This article is from the January 2019 Grand Rapids Magazine. Available on newsstands now or via subscription.
“Prohibition modern” is how one local couple describes the interior design of the condominium they purchased in downtown Grand Rapids in 2014. Their objective? The feel of a speakeasy merged with a sense of modernism.
Theirs is a one-of-a-kind location, with a two-story advertising mural discovered on an exterior wall of the former Herpolsheimer’s department store building extending from the front sitting area to the kitchen, into to the butler’s pantry and then to the main level bedroom. The painted brick advertisement features a woman in wide-brimmed hat with the words, “Ira M. Smith Fifty Money Saving Departments.” While the precise age of the mural is uncertain, it’s estimated to date to about 1907. While the mural predates prohibition by an estimated 13 years, the stately woman in cold weather apparel would have watched over the city during that era, had the construction of the Minnhaar Building in 1914 not blocked her from view until about 2004. It was then that the mural was discovered and became part of the interior design at 49 Monroe Center.
To create the prohibition modern look the family desired, they hired interior designer Deidre Remtema, owner and principal interior designer at Deidre Interiors.
“It’s a mix of two opposite styles,” Remtema said. “Prohibition alludes to that speakeasy feel, you had to go underground. It’s a little more vintage, vintage style with modern elements: stainless steel, cleaner edges.”
The door to the condo opens into a modern kitchen and a thick wood-top dining table made from wood salvaged from the Heinz pickle factory and a vintage metal base obtained from a local metal company. Original thin-plank flooring reminiscent of a school gym floor extends throughout much of the main floor, with a mix of area rugs in the living room that offers a unique upper-floor view of Monroe Center.
Citing the importance of lighting choices, Remtema pointed out a sizable globe-hanging fixture in the butler’s pantry, as well as a nearby chandelier and simple, modern lighting over the dining table.
“I love big lighting; I tend to push the limits as to how far I can go. We needed a big light there, the globe light almost has a vintage feel to it, like it came from a movie theater, but it’s actually new,” Remtema said.
Continuing the eclectic feel of prohibition modern design, a mix of metals including gold, brushed nickel and stainless steel provides a sense of hardware and accents that have been acquired over time instead of all at once. Wood colors also are mixed, with black doors framed by walnut-stained moldings in a room with light wood flooring.
Working with the majestic mural, Remtema selected an Ann Sacks tile for the kitchen with a pattern that includes a green hue to complement the colors in the images and lettering. Green paint also was chosen for the cupboards in the butler’s pantry, where a portion of the mural is the focus from the hallway.
Yet, there were challenges involved with wanting to showcase as much of the antique advertising as possible. This required expertise in designing kitchen cupboard space for optimal storage without installing cupboards that would cover much of the image.
“In traditional kitchens, you have base cabinets and upper cabinets,” she said. “I didn’t want to put in upper cabinets (so we could) show off the (painted) brick.
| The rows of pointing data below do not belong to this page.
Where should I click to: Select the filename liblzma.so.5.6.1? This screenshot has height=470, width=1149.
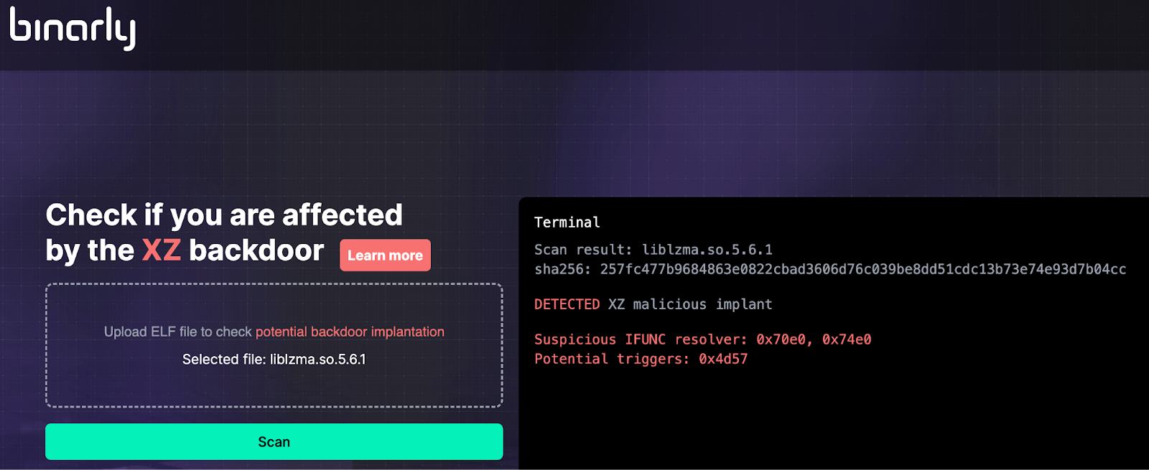click(318, 359)
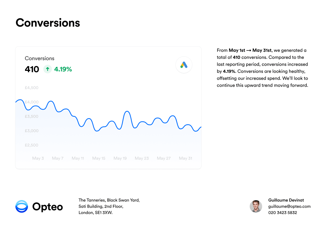Click Guillaume Devinat's profile photo
This screenshot has height=231, width=326.
point(256,206)
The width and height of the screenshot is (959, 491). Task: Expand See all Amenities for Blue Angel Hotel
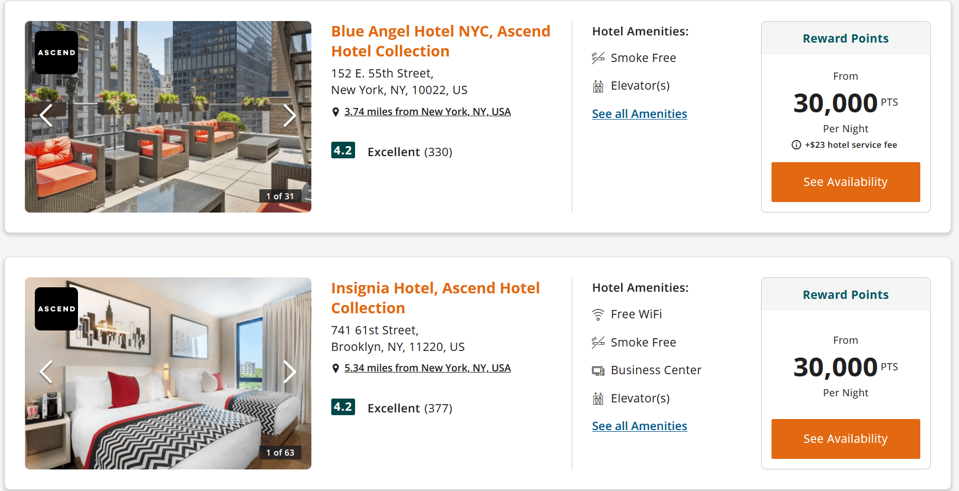[x=639, y=114]
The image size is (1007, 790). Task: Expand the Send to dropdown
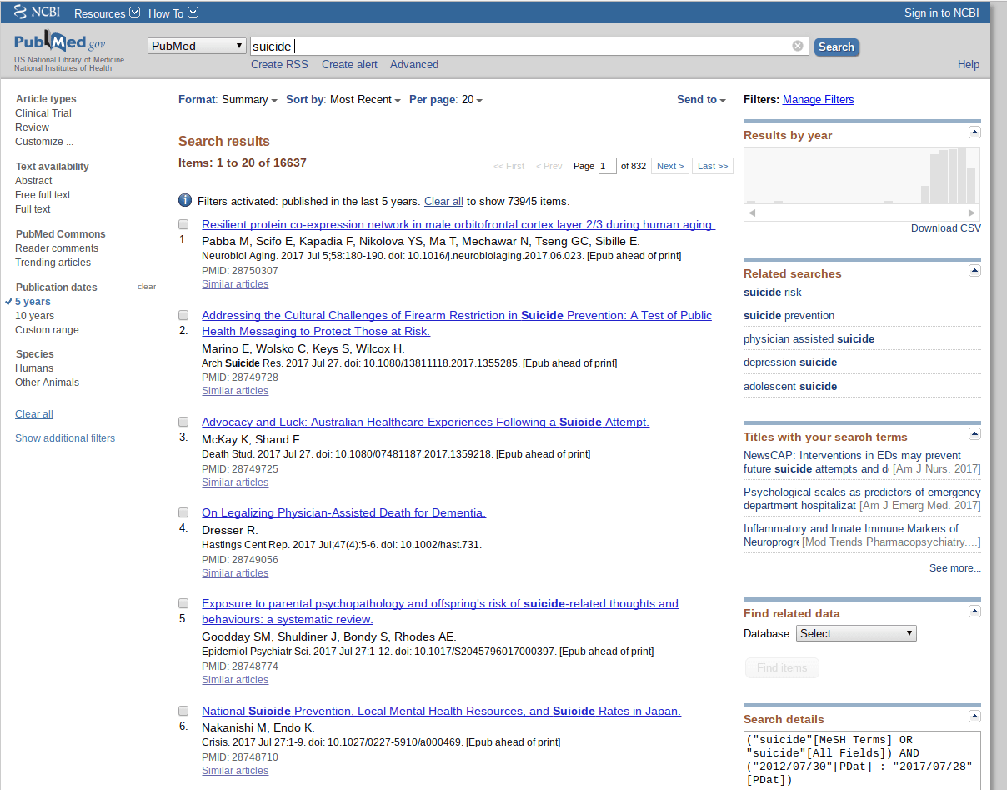(701, 99)
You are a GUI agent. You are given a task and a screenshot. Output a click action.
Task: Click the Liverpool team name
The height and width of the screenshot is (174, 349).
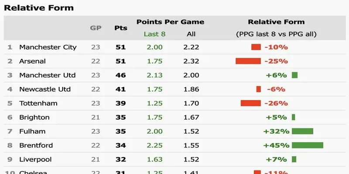(x=35, y=159)
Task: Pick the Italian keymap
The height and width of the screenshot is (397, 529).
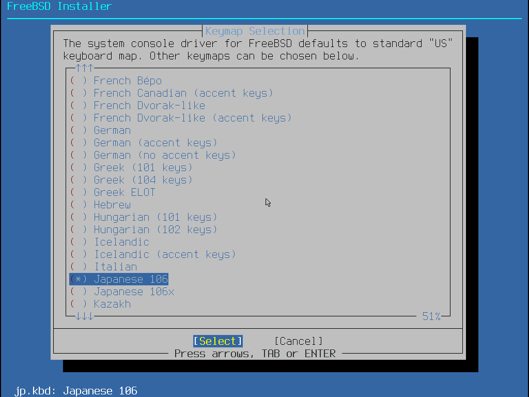Action: click(103, 267)
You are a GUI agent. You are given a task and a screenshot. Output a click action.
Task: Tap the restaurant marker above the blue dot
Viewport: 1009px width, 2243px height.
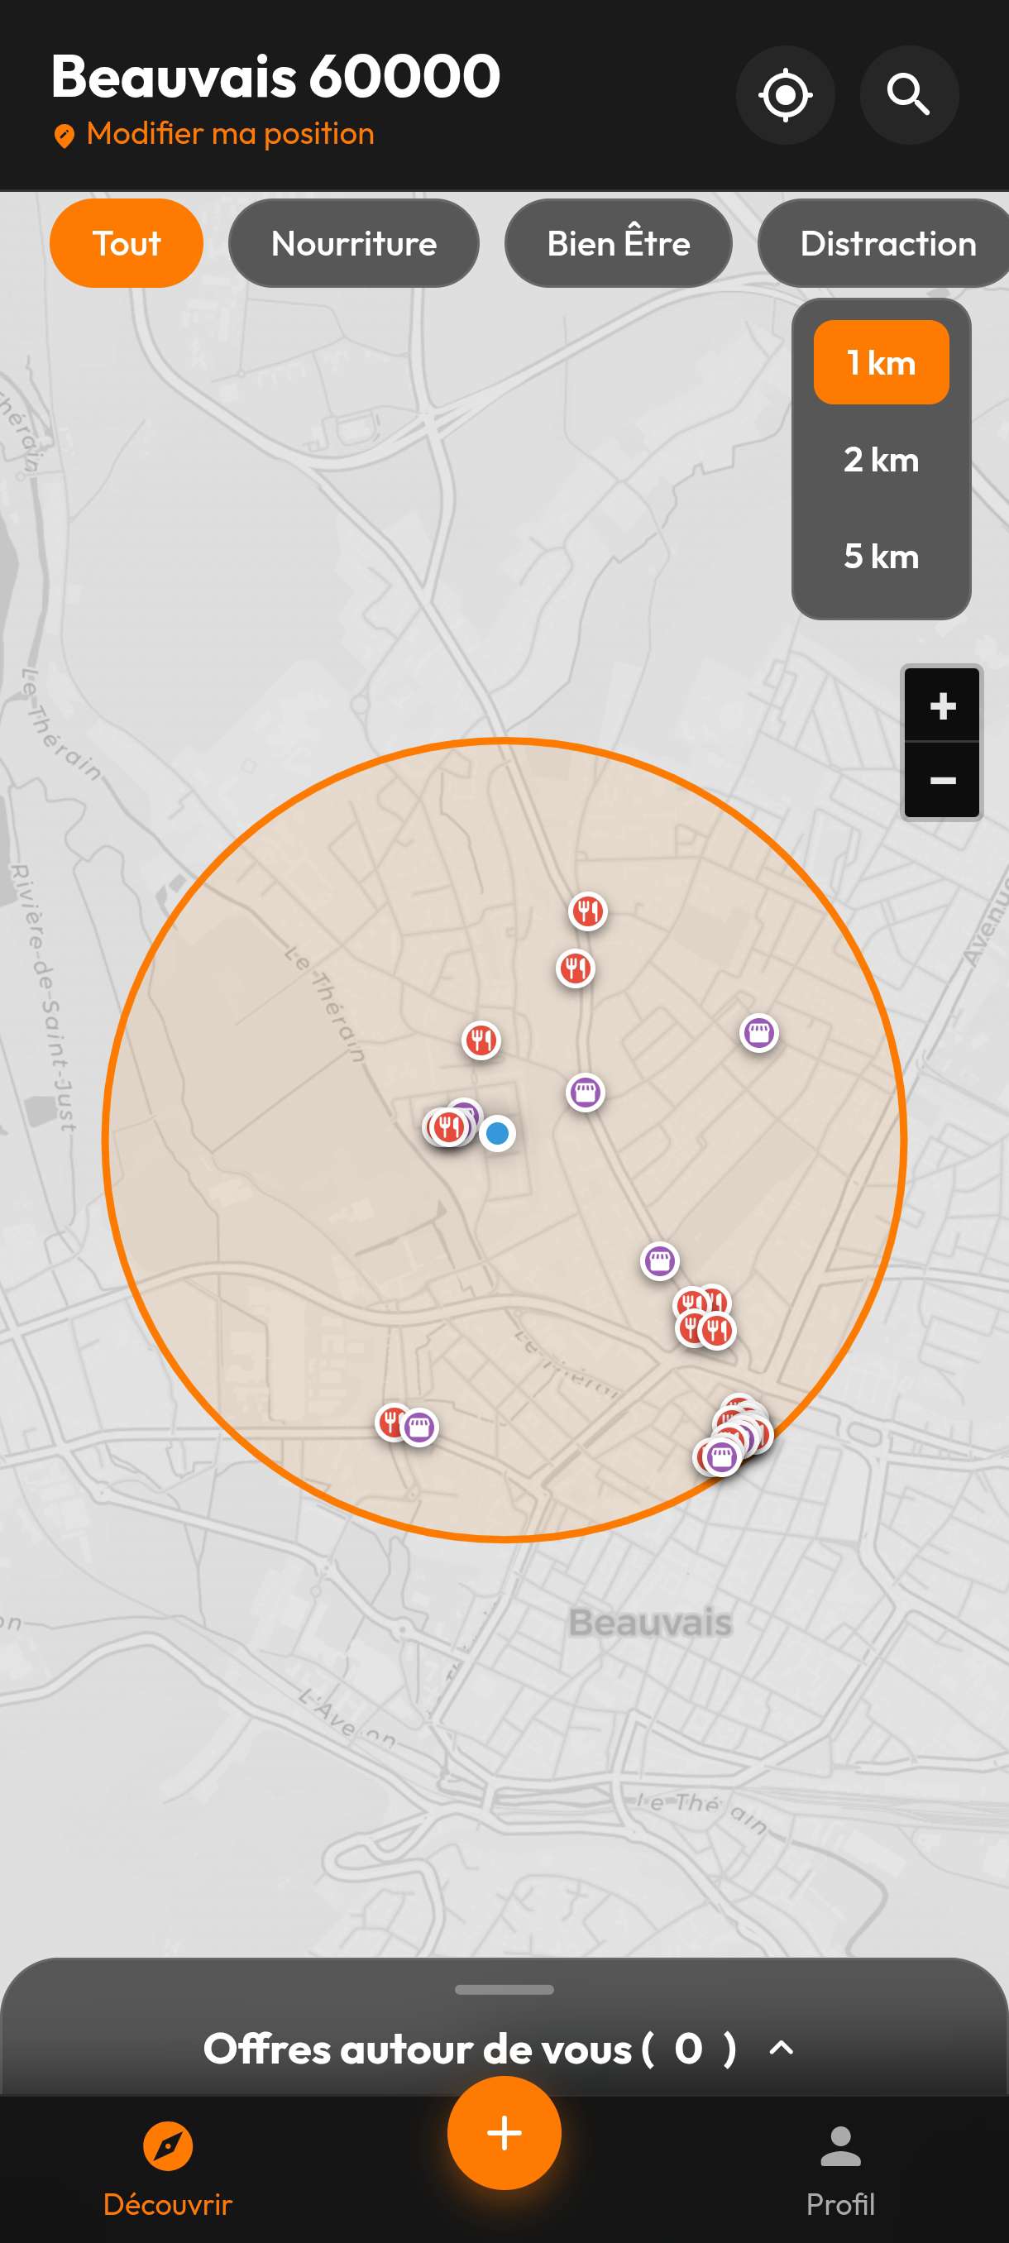click(x=481, y=1040)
We installed base cabinets and then upper cabinets above the stove — that was one challenge, how to get enough storage without losing the cool look.”
One of the condo’s focal points is the industrial design stairs in stamped, antiqued metal that rises from the main floor living area to the upper level. The stairs have a modern, almost suspended look.
The homeowners, who purchased the condo — their offseason home — for a reprieve from driving in from their home near Lake Michigan during the winter months, have settled in and love the ease of living downtown.